--- Begin EXERCISE INPUT ---

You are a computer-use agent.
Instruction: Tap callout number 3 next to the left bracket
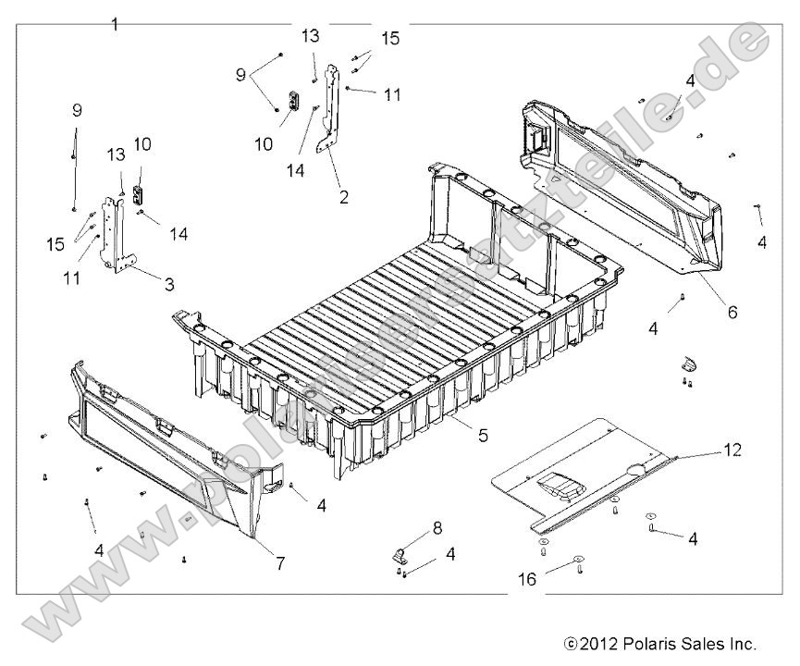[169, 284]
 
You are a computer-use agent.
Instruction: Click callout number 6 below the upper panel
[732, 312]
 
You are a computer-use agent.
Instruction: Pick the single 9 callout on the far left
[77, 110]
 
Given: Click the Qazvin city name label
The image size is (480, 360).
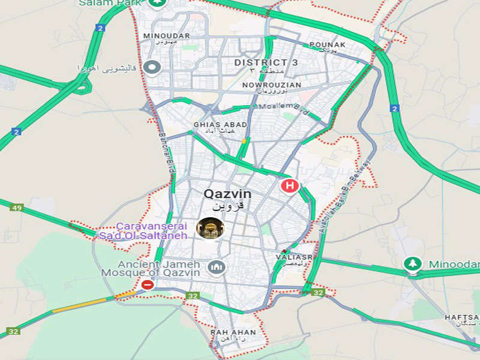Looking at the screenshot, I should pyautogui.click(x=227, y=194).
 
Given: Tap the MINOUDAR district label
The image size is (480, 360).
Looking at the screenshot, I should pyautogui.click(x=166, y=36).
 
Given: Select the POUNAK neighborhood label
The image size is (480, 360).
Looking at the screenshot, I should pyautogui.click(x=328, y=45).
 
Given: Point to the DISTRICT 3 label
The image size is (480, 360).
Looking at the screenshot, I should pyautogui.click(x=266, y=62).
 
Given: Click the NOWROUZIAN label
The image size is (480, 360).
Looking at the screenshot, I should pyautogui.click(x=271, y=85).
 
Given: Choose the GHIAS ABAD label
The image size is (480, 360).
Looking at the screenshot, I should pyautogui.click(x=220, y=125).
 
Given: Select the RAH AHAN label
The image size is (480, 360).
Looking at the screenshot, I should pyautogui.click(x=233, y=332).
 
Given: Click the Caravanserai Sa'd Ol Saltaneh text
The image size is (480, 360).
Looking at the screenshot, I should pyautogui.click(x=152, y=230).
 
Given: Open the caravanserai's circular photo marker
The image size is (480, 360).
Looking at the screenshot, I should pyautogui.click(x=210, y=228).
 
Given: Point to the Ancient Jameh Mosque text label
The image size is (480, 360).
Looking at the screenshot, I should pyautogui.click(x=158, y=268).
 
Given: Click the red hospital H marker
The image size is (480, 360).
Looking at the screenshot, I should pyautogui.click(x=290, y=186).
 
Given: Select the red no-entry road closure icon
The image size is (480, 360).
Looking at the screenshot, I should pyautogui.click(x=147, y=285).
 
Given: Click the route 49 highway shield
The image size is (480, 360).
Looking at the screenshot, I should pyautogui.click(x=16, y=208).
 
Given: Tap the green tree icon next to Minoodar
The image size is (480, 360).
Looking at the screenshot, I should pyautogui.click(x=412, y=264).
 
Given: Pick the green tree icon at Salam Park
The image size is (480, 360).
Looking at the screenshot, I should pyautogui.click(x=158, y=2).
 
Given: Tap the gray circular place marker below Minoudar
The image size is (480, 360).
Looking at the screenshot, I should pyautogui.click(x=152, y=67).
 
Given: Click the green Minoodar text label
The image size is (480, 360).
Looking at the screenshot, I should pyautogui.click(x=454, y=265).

--- End EXERCISE INPUT ---

| GIVEN REQUEST |
List every line of the items above that contains the word "number", matching case exactly.

| SOLUTION |
Instruction: Tap callout number 3 next to the left bracket
Instruction: Click callout number 6 below the upper panel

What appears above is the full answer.